Reading passage:
+ + + +

Many experimental social psychologists prefer to ignore evidence that their research practices are flawed and published results are not credible. For example, Bargh did not mention actual replication failures of his work in his book, nor did he mention that Noble Laureate Daniel Kahneman wrote him a letter in which he described Bargh’s work as “the poster child for doubts about the integrity of psychological research.” Several years later, it is fair to say that evidence is accumulating that experimental social psychology lacks scientific integrity. It is often said that science is self-correcting. Given the lack of self-correction by experimental social psychologists, it logically follows that it is not a science; at least it doesn’t behave like one.
I doubt that members of the Society for Experimental Social Psychology (SESP) will respond to this new information any differently from the way they responded to criticism of the field in the past seven years; that is, with denial, name calling (“Shameless Little Bullies”, “Method Terrorists”, “Human Scum”), or threats of legal actions. In my opinion, the biggest failure of SESP is not the way its members conducted research in the past, but their response to valid scientific criticism of their work. As Karl Popper pointed out “True ignorance is not the absence of knowledge, but the refusal to acquire it.” Ironically, the unwillingness of experimental social psychologists to acquire inconvenient self-knowledge provides some of the strongest evidence for biases and motivated reasoning in human information processing. If only these biases could be studied in BS experiments with experimental social psychologists as participants.

+ + + +

Dataset content:
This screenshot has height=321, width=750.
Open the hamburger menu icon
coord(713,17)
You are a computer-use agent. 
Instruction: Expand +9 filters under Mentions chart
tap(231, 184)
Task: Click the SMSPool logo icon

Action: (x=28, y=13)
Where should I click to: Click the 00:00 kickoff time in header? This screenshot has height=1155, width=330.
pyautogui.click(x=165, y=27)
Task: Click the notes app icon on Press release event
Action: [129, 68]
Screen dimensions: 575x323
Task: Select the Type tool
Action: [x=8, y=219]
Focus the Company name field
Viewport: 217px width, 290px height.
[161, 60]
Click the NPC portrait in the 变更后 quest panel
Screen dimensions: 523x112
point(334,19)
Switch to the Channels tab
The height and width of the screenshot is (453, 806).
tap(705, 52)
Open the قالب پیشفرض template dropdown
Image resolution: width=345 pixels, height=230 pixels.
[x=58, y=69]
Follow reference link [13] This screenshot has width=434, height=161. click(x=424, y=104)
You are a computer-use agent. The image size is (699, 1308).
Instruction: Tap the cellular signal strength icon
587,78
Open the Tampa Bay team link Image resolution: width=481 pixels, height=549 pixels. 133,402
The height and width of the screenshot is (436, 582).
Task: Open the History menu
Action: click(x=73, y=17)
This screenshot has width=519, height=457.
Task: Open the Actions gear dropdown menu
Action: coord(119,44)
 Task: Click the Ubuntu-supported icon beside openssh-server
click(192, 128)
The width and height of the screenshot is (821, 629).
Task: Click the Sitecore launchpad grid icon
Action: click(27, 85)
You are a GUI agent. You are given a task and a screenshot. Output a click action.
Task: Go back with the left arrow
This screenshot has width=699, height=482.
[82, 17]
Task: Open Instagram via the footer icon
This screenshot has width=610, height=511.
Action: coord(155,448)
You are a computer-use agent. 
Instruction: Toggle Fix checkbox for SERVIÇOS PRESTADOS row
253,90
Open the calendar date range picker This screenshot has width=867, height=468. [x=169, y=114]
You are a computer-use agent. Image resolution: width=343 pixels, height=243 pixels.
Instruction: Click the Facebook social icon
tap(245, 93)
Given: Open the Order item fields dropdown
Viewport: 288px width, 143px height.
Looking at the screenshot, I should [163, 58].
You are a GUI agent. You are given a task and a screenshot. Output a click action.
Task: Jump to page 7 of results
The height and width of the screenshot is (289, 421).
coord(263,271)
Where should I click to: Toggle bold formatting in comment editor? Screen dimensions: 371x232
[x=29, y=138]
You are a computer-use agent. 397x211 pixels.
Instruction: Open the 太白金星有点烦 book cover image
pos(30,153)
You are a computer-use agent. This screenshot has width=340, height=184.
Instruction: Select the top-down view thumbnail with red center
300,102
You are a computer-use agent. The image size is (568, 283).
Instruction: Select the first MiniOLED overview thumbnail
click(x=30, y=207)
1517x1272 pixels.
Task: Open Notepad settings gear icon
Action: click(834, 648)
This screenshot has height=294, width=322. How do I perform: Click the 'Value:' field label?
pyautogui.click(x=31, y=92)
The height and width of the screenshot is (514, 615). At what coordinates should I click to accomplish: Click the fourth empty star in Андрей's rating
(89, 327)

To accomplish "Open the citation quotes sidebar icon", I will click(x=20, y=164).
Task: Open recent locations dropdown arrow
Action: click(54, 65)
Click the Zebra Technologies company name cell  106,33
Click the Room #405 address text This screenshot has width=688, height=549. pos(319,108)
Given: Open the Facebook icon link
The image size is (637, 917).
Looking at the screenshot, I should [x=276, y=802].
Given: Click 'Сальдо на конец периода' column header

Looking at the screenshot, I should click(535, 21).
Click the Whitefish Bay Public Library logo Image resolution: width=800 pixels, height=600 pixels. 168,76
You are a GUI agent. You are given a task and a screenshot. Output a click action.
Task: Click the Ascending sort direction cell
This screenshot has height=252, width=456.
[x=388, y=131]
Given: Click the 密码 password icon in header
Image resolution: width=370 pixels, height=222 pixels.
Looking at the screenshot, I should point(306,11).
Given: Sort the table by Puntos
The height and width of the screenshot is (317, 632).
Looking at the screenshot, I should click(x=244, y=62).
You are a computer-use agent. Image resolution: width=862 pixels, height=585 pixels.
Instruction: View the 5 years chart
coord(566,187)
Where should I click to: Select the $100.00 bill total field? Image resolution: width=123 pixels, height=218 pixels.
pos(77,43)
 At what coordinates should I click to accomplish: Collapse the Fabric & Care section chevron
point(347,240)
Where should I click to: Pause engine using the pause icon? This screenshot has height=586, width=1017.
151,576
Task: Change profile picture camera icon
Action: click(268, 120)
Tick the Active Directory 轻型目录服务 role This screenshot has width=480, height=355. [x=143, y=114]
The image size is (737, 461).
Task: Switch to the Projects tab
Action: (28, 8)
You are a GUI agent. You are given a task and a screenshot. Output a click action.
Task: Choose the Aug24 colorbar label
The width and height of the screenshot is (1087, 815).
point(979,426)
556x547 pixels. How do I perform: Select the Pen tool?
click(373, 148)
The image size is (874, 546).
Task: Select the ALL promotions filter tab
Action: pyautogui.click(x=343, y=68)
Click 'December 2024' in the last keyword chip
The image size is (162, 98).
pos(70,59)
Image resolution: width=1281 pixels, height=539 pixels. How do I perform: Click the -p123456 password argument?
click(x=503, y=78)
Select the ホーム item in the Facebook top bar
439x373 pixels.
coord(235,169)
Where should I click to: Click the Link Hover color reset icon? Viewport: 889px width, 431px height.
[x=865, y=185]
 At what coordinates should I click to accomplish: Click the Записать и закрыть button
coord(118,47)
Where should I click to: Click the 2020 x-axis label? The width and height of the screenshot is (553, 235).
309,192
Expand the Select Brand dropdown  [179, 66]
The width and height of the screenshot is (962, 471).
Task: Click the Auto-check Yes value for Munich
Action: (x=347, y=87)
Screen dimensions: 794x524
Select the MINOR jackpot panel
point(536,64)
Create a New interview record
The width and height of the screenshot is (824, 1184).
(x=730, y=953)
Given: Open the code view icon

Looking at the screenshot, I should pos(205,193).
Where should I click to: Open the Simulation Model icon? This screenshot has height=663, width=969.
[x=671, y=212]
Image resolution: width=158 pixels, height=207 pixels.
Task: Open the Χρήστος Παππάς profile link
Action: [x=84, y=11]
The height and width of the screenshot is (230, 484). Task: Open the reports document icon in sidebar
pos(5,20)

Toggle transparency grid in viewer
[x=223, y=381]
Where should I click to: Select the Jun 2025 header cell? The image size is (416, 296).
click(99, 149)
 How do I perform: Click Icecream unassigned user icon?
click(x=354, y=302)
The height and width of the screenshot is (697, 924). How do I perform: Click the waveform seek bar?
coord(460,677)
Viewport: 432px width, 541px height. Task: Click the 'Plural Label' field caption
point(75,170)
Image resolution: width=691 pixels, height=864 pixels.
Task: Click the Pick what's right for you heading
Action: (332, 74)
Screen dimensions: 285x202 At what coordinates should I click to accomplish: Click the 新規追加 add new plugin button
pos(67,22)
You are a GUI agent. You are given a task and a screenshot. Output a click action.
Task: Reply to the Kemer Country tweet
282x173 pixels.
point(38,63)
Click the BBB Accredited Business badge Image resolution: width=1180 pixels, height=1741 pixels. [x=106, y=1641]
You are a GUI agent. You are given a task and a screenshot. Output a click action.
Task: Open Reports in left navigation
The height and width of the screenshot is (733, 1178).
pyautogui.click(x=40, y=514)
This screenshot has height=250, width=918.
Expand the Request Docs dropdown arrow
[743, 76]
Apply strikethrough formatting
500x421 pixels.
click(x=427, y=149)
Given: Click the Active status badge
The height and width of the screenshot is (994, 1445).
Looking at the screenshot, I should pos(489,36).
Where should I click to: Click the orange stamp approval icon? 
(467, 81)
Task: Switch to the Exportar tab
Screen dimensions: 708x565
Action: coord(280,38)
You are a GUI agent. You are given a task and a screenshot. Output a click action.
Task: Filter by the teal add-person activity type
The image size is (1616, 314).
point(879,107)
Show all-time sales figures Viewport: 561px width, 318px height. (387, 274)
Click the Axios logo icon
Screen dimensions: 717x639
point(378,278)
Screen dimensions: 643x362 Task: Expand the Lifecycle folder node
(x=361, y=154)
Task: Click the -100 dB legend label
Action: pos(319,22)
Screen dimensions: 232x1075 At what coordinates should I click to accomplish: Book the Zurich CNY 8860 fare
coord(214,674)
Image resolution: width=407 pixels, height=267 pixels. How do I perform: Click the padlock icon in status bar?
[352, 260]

+ + + +

Problem to solve:
According to the passage on experimental social psychology, how did Daniel Kahneman describe Bargh's work in his letter?

Task output:
As "the poster child for doubts about the integrity of psychological research."